Treat $X\mid X \text{ is even}$ as a random variable. What is its pmf? $$P(X=k\mid X \text{ is even})=0$$ if $k$ is odd (obviously) and for $k$ even $$P(X=k \mid X\text{ is even})=\frac{P(X=k, X \text{ is even})}{P(X \text{ is even})}=\frac{P(X=k)}{P(X \text{ is even})}=\frac{2e^{-λ}λ^k}{k!(1+e^{-2λ})}$$ So

\begin{align}E[X \mid X \text{ is even}]&=\sum_{k=0}^{+\infty}kP(X=k \mid X \text{ is even})=\sum_{k\text{ is even}}^{+\infty}k\frac{2e^{-λ}λ^k}{k!(1+e^{-2λ})}\\[0.2cm]&=\frac{2}{1+e^{-2λ}}\sum_{k\text{ is even}}^{+\infty}\frac{e^{-λ}λ^k}{(k-1)!}\\[0.2cm]&=\frac{2λ}{1+e^{-2λ}}\sum_{k\text{ is even}}^{+\infty}\frac{e^{-λ}λ^{k-1}}{(k-1)!}\\[0.2cm]&=\frac{2λ}{1+e^{-2λ}}\sum_{k\text{ is odd}}^{+\infty}\frac{e^{-λ}λ^{k}}{k!}=\frac{2λ}{1+e^{-2λ}}\cdot P(X \text{ is odd})\\[0.2cm]&=\frac{2λ}{1+e^{-2λ}}\cdot \frac{1-e^{-2λ}}{2}=λ\frac{1-e^{-2λ}}{1+e^{-2λ}}\end{align}

Answer 2

You know that $$ \mathbb{E}[ X \mid X \text{ even} ] = \sum_{n=0}^\infty n \cdot \Pr[ X=n \mid X \text{ even} ] = \sum_{n=0}^\infty 2n \cdot \Pr[ X=2n \mid X \text{ even} ] $$ (as $\Pr[ X=2n+1 \mid X \text{ even} ] = 0$, only the even integers have non-zero contribution).

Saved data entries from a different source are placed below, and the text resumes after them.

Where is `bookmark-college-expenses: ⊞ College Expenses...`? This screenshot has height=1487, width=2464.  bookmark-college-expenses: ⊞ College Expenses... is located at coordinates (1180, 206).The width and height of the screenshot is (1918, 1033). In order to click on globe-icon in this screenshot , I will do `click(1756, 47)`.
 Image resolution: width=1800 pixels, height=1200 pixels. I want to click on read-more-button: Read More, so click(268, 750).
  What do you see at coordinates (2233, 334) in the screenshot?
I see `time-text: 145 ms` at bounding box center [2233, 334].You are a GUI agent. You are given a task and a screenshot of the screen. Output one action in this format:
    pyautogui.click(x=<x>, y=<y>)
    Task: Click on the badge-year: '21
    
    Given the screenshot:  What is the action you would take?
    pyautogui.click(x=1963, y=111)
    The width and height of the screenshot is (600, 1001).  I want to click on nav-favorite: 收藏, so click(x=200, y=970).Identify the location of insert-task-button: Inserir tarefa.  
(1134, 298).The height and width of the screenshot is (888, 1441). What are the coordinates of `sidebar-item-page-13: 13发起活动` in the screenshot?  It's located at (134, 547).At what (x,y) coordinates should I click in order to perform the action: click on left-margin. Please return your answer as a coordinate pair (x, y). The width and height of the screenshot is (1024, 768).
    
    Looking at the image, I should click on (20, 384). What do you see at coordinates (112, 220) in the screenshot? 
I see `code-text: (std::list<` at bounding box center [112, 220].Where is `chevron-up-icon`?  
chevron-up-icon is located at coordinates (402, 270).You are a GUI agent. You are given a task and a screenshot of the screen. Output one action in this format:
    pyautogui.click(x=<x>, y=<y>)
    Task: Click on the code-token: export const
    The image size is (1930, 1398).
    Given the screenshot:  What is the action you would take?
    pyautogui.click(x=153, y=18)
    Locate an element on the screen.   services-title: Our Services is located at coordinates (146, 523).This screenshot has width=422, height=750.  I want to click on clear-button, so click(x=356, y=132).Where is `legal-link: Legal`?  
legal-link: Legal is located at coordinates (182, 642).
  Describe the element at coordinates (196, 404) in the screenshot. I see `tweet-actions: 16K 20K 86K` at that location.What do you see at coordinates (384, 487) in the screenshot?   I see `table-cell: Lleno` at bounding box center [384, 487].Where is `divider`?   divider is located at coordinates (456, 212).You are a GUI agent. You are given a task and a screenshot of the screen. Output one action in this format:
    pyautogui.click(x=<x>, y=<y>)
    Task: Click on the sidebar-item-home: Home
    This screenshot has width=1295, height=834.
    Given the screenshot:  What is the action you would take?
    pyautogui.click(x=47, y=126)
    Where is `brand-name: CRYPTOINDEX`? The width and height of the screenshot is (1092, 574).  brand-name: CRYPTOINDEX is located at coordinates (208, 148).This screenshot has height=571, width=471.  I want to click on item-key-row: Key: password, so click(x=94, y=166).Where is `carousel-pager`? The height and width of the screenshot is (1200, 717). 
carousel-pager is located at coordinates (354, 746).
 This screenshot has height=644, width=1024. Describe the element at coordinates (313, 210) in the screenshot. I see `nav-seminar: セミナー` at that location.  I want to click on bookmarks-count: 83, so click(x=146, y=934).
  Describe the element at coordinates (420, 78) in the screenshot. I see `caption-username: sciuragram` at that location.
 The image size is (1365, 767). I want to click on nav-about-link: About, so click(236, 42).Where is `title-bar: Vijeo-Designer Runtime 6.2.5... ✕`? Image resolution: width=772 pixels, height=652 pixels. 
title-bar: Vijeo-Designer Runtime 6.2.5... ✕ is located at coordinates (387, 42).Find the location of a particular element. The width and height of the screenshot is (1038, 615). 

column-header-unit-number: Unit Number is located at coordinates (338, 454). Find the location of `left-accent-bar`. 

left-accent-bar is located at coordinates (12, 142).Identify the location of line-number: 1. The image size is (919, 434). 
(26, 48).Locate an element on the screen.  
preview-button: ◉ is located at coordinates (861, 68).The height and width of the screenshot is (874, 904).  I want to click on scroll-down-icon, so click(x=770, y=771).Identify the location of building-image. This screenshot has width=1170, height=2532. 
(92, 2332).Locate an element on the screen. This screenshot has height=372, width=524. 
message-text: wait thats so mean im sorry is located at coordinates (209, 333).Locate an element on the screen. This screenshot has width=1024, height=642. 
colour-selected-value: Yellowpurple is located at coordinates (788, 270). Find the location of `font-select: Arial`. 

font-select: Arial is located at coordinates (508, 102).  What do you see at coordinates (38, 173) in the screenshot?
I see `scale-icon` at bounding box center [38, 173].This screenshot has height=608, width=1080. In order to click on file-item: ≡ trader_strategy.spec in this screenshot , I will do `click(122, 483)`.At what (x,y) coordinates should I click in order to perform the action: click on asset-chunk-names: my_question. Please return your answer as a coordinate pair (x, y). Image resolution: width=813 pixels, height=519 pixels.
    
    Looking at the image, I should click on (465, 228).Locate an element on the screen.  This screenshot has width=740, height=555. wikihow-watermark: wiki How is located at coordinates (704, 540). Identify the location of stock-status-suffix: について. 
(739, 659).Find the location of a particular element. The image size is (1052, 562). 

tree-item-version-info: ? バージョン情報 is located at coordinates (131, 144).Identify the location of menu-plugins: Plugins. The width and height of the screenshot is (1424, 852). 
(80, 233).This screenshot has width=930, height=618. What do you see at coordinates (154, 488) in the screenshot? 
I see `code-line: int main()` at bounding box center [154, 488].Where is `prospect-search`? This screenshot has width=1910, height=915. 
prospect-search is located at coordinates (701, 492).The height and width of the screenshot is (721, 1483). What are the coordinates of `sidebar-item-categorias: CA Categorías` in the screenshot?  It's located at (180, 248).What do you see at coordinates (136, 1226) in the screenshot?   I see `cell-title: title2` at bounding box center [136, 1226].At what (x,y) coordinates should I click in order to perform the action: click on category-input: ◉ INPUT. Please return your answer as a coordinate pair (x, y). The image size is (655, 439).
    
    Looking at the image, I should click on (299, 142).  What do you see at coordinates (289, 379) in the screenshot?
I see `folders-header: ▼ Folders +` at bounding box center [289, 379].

Now, $\Pr[ X=2n \mid X \text{ even} ] = \frac{\Pr[ X=2n \text{ and } X \text{ even} ] }{\Pr[ X \text{ even} ] }= \frac{\Pr[ X=2n ] }{\Pr[ X \text{ even} ] }$. Can you conclude?

In more detail: (place your mouse over the gray area to reveal its contents)

Using your computation,

$$\begin{align}\Pr[ X=2n \mid X \text{ even} ] = \frac{2}{1+e^{-2\lambda}}\Pr[ X=2n ] = \frac{2e^{-\lambda}}{1+e^{-2\lambda}}\cdot\frac{\lambda^{2n}}{(2n)!}\end{align}$$

so

$$\begin{align}\mathbb{E}[ X \mid X \text{ even} ] &= \frac{2e^{-\lambda}}{1+e^{-2\lambda}}\sum_{n=0}^\infty 2n\frac{\lambda^{2n}}{(2n)!}= \frac{2\lambda e^{-\lambda}}{1+e^{-2\lambda}}\sum_{n=1}^\infty\frac{\lambda^{2n-1}}{(2n-1)!} \\&= \frac{2\lambda e^{-\lambda}}{1+e^{-2\lambda}}\sum_{n=0}^\infty\frac{\lambda^{2n+1}}{(2n+1)!} = \frac{2\lambda e^{-\lambda}}{1+e^{-2\lambda}}\sinh \lambda.\end{align}$$

where $\sinh$ is the hyperbolic sine function. Finally:

To conclude and get the expression you are looking for, recall that $\sinh \lambda = \frac{e^\lambda-e^{-\lambda}}{2}$, so that $\frac{2\lambda e^{-\lambda}}{1+e^{-2\lambda}}\sinh \lambda = \frac{2\lambda}{1+e^{-2\lambda}}\frac{1-e^{-2\lambda}}{2} = \lambda\frac{1-e^{-2\lambda}}{1+e^{-2\lambda}}$.